# Text to read
++++

Signal, Noise, and Shannon information capacity (3.21 bits/pixel) from a
raw image (converted to TIFF) from a high-quality 24-megapixel Micro Four-Thirds camera @ ISO 400.

This shows results for an in-camera JPEG the same image capture. The curve has a “bump” that is characteristic of sharpening. Note that the Shannon information capacity is lower than the raw image, even though the JPEG is sharpened.

This is happening because the high frequency noise is boosted, along with the signal.

 

Signal, Noise, and Shannon information capacity
(2.92 bits/pixel)
from an in-camera JPEG
image from a
high-quality 24-megapixel
Micro Four-Thirds camera @ ISO 400.

Difference image plot (Input-noiseless, etc.)

The noise-only (input-noiseless difference) plot is of particular interest because images that allow measurement and visualization of noise measured in the presence of a signal (with the sinusoldal star pattern removed) have not been previously available. Because noise is very low, and hence hard to see, at ISO 400, we illustrate noise at ISO 25600 (the maximum for the Micro Four-Thirds camera) for both TIFF from raw and JPEG images. The  Copy image  button on the right copies the image to the clipboard, where it can be pasted into an image editor/viewer or the Image Statistics module for further analysis.

Noiseless image for Micro Four-Thirds camera, raw/TIFF image, ISO 25600.

The image on the right is an in-camera JPEG from the same capture at the above image (ISO 25600). It looks very different from the raw/TIFF image because noise reduction is present.

The images below are for raw/TIFF and in-camera JPEG images from the same camera acquired at ISO 400. 

in-camera JPEG, ISO 25600

raw/TIFF ISO 400

in-camera JPEG, ISO 400

3D Surface plot

The 3D surface plot allows you to examine small portions of the image in detail.

3D Surface plot for the high-quality 24 Megapixel Micro Four-Thirds camera analyzed above.

To obtain this display, 3D Surface plot calculation (as well as Calculate information capacity) must be set in the settings window. It shows the signal (for the selected channel) as a function of angle and spatial frequency (in Cycles/Pixel), which is inversely proportional to radius. This plot represents a narrow pie-slice of the original image, with angular detail at high spatial frequencies greatly enlarged.

A small plot of MTF and noise as a function of spatial frequency is displayed as well as a summary of key results (information capacity, etc.).

++++

# Source data

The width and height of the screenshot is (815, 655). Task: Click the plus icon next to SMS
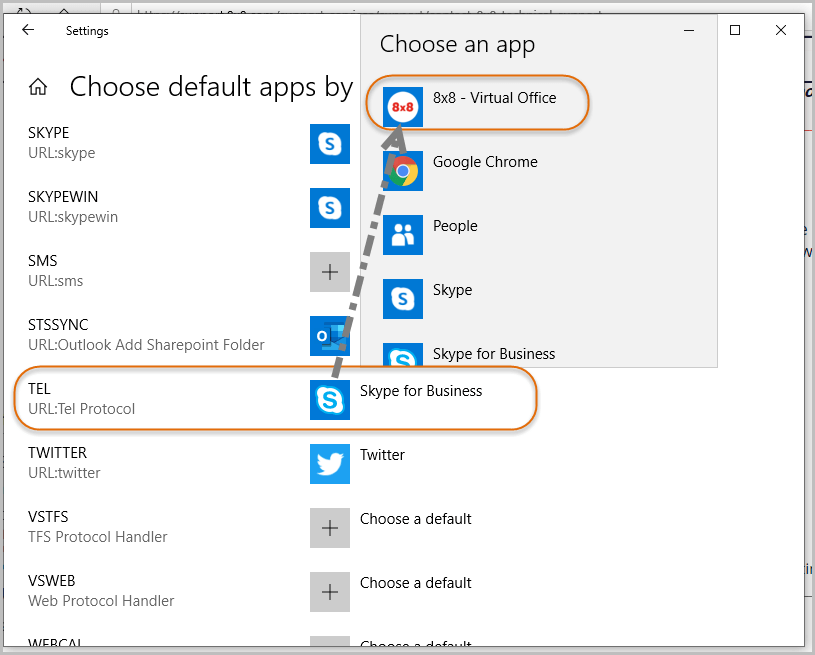(x=329, y=272)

++++

# Directive 1
In the text on Shannon information capacity, translate this sentence into Spanish: "This is happening because the high frequency noise is boosted, along with the signal."
# Directive 2
Answer these questions from the text on Shannon information capacity:
(a) What information capacity is given for the in-camera JPEG at ISO 400?
(b) What ISO is the maximum for the Micro Four-Thirds camera?
(c) In what units does the 3D surface plot show spatial frequency?
# Directive 3
Write the next paragraph of the text on Shannon information capacity, picking up after its final sentence.

# Response 1
Esto ocurre porque el ruido de alta frecuencia se amplifica, junto con la señal.

# Response 2
(a) 2.92 bits/pixel
(b) ISO 25600
(c) Cycles/Pixel

# Response 3
This plot was motivated by tests on an iPhone 10, where the image appeared to be saturating at low to middle spatial frequencies, but the degree of saturation was difficult to assess by viewing the image. As we can see on the right, saturation is very strong, apparently as a result of some kind of local tone mapping. It is not evident in MTF curves from the star pattern or from the adjacent slanted edges. The iPhone had some Adobe software installed that allowed both raw (DNG) and JPEG software to be captured. We don’t know if this affected the JPEG processing.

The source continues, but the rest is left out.